▶ **Provided text**
►

Worldwide net sales and revenues increased 17 percent to $7,739 million for the third quarter of 2008, compared with $6,634 million a year ago, and also increased 17 percent to $21,036 million for the first nine months, compared with $17,941 million last year.  Net sales of the Equipment Operations increased 18 percent to $7,070 million for the third quarter and 19 percent to $19,070 million for the first nine months, compared with $5,985 million and $16,066 million for the respective periods last year.  This included positive effects for currency translation of 5 percent and price changes of 2 percent, respectively, for both the third quarter and for the first nine months.  Net sales in the U.S. and Canada increased 6 percent for the third quarter and 7 percent for the first nine months.  Net sales outside the U.S. and Canada increased 38 percent for the third quarter and 41 percent for the first nine months, which included a positive currency translation effect of 13 percent for the third quarter and year to date.

 

The Company’s Equipment Operations reported operating profit of $818 million for the third quarter and $2,377 million for the first nine months of 2008, compared with $708 million and $1,807 million for the same periods last year.  The third quarter improvement was largely due to the favorable impact of higher shipment volumes, partially offset by higher selling, administrative and general expenses.  Additionally, an increase in raw material costs offset improved price realization in the quarter.  For the nine months, the improvement was primarily due to the favorable impact of higher shipment volumes and improved price realization, partially offset by higher selling, administrative and general expenses and increased raw material costs.

 

The Equipment Operations had net income of $478.6 million for the third quarter and $1,408.2 million for the first nine months, compared with $438.1 million and $1,110.2 million for the same periods last year.  The same factors mentioned above, as well as higher effective tax rates in both periods this year affected these results.

◄

▶ **Exercise instructions**
A – From the earnings text, list every dollar figure given for the first nine months of 2008, with what each figure measures.
B – Write out again, word for word, the part of the earnings text starting at "The Equipment Operations had" and ending at "affected these results.".

▶ **Dataset extract**
►

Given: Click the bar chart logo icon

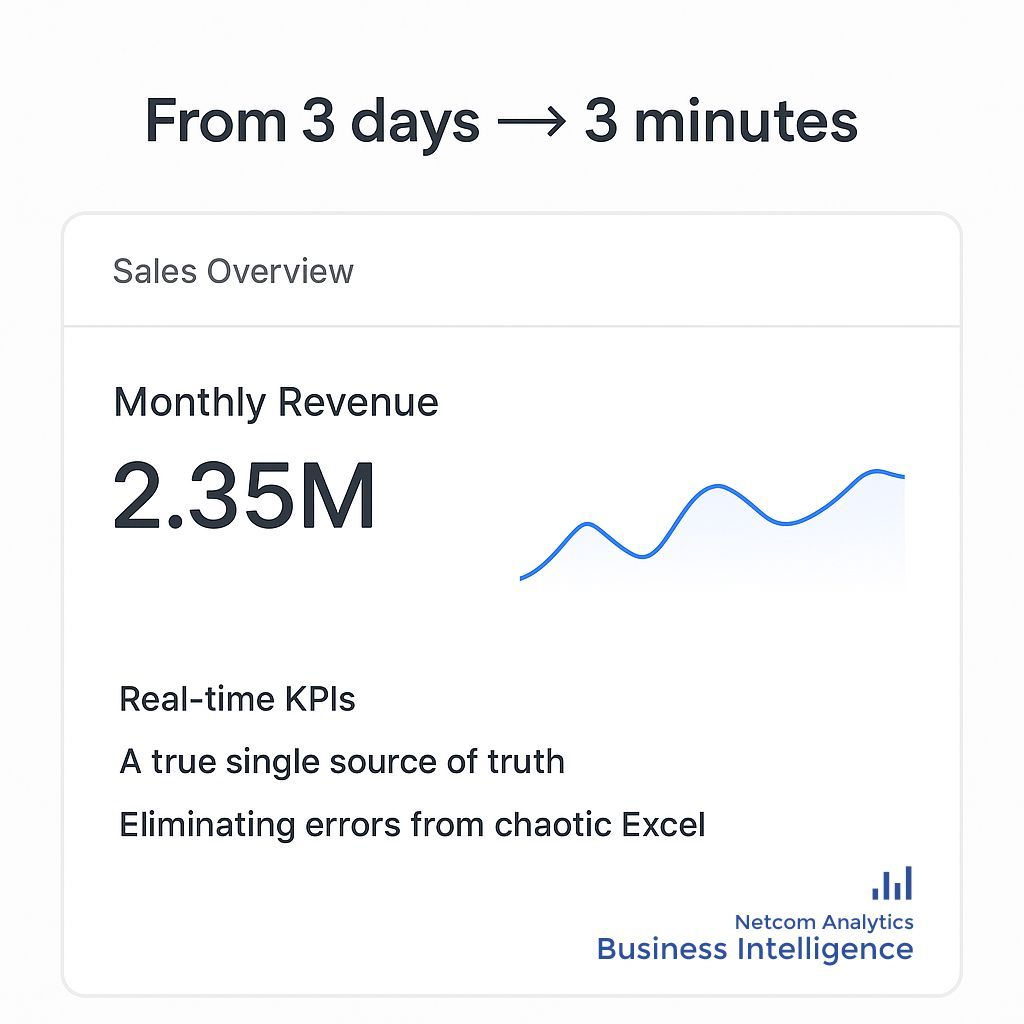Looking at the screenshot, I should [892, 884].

◄
►

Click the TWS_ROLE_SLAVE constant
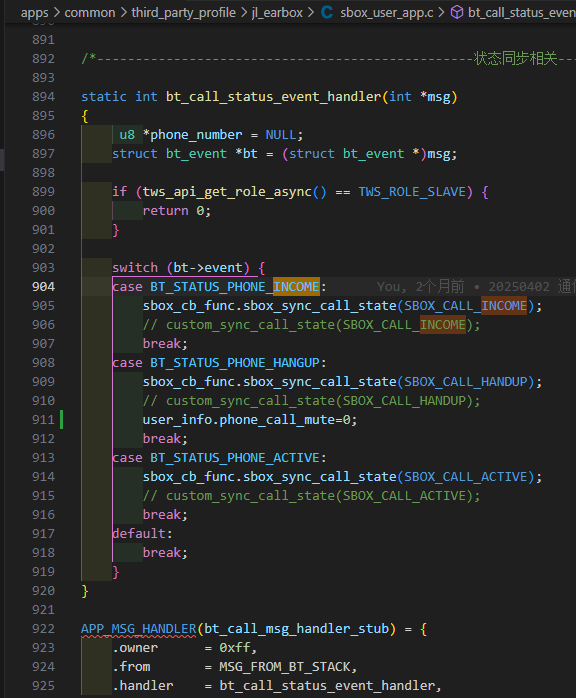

◄

▶ **Results for each task**
A –
- Worldwide net sales and revenues: $21,036 million
- Net sales of the Equipment Operations: $19,070 million
- Equipment Operations operating profit: $2,377 million
- Equipment Operations net income: $1,408.2 million

B –
The Equipment Operations had net income of $478.6 million for the third quarter and $1,408.2 million for the first nine months, compared with $438.1 million and $1,110.2 million for the same periods last year.  The same factors mentioned above, as well as higher effective tax rates in both periods this year affected these results.